PGC-1α4 Interacts with REST to Upregulate Neuronal Genes and Augment Energy Consumption in Developing Cardiomyocytes.

Abstract

Transcriptional coactivator PGC-1α is a main regulator of cardiac energy metabolism. In addition to canonical PGC-1α1, other PGC-1α isoforms have been found to exert specific biological functions in a variety of tissues. We investigated the expression patterns and the biological effects of the non-canonical isoforms in the heart. We used RNA sequencing data to identify the expression patterns of PGC-1α isoforms in the heart.
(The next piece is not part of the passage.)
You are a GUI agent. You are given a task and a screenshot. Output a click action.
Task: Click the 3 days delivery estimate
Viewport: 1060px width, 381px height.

To evaluate the biological effects of the alternative isoform expression, we generated a transgenic mouse with cardiac-specific overexpression of PGC-1α4 and analysed the cardiac phenotype with a wide spectrum of physiological and biophysical tools. Our results show that non-canonical isoforms are expressed in the heart, and that the main variant PGC-1α4 is induced by β-adrenergic signalling in adult cardiomyocytes. Cardiomyocyte specific PGC-1α4 overexpression in mice relieves the RE1-Silencing Transcription factor (REST)-mediated suppression of neuronal genes during foetal heart development. The resulting de-repression of REST target genes induces a cardiac phenotype with increased cellular energy consumption, resulting in postnatal dilated cardiomyopathy. These results propose a new concept for actions of the PGC-1α protein family where activation of the Pgc-1α gene, through its isoforms, induces a phenotype with concurrent supply and demand for cellular energy. These data highlight the biological roles of the different PGC-1α isoforms, which should be considered when future therapies are developed.